When will you see me again?
- by admin
The day after the 2016 election, when the world learned that President Donald Trump had beaten his Democratic opponent Hillary Clinton in the popular vote, I was driving to work.
I was in the middle of a road trip to Washington, D.C., and had not been to a Democratic meeting in two months.
I knew nothing about what was happening.
I didn’t know who to trust, nor how I would get the information I needed to make an informed decision.
I did know I was angry.
As I drove down the highway, I wondered if I would ever see my son again.
“He’s not going to come back,” I told my wife, who had been driving with me.
I thought about what would happen to him and how he had left me.
“I will never forget that day.”
I have never forgotten that day.
I’ve been a staunch Republican for most of my life, but I was surprised to discover that Donald Trump won the popular-vote vote by nearly 3 million votes, or more than 1.4 million votes.

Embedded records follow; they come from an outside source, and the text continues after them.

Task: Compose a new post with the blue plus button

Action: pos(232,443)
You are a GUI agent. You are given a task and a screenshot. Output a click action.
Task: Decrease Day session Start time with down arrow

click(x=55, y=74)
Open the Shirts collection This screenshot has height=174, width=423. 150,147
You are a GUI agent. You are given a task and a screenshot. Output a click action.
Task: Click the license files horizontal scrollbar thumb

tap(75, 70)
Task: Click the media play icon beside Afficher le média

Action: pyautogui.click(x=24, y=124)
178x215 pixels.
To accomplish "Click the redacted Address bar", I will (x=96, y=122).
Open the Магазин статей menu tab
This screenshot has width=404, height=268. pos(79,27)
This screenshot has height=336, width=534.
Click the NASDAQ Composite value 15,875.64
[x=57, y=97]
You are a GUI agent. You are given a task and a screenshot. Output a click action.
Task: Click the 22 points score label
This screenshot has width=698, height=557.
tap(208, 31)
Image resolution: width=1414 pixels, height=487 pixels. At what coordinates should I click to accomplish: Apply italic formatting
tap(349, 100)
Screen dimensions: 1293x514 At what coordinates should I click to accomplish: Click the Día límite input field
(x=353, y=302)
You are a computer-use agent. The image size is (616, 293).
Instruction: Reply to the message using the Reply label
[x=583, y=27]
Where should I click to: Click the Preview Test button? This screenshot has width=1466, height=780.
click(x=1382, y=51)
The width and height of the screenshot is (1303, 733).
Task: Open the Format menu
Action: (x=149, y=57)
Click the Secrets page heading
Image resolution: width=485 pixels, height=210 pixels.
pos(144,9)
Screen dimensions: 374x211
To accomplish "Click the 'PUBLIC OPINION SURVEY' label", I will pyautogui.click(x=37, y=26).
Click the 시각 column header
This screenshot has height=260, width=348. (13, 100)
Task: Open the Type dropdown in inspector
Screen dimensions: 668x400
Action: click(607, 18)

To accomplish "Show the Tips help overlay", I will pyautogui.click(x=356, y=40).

The result was not a landslide, but it was a victory for the president who had called Mexicans rapists and criminals, suggested that the president might not be born in the United States, and called for a ban on Muslims entering the United State.
It was the first time I had ever voted for a president of the United Sates.
At the time, I had no idea how important this vote was to the future of our country.
I wasn’t even sure I had voted.
I had not cast my ballot in a presidential election in decades, let alone in a close election.
I only had one memory of voting.
I had voted for Ralph Nader, a candidate who was running for president in 2000, in hopes that he would force the Supreme Court to strike down the 1996 welfare reform law.
But I had never thought of voting for a Republican.
I’d only ever voted once, for President George H.W. Bush, in 1988.
It had been a year of the Great Recession, and Bush had been the party’s standard-bearer for the White House.
I voted for him, and I remember thinking that I had finally made up my mind.
I hoped that I would be able to vote again.
I decided to check the box to register to vote, and as I went to register, I noticed something odd: My ballot had been replaced with a paper form, which I had forgotten to sign.
I called my secretary and told her about it.
The next day, I called the secretary again and told him about it, and she said she would look into it.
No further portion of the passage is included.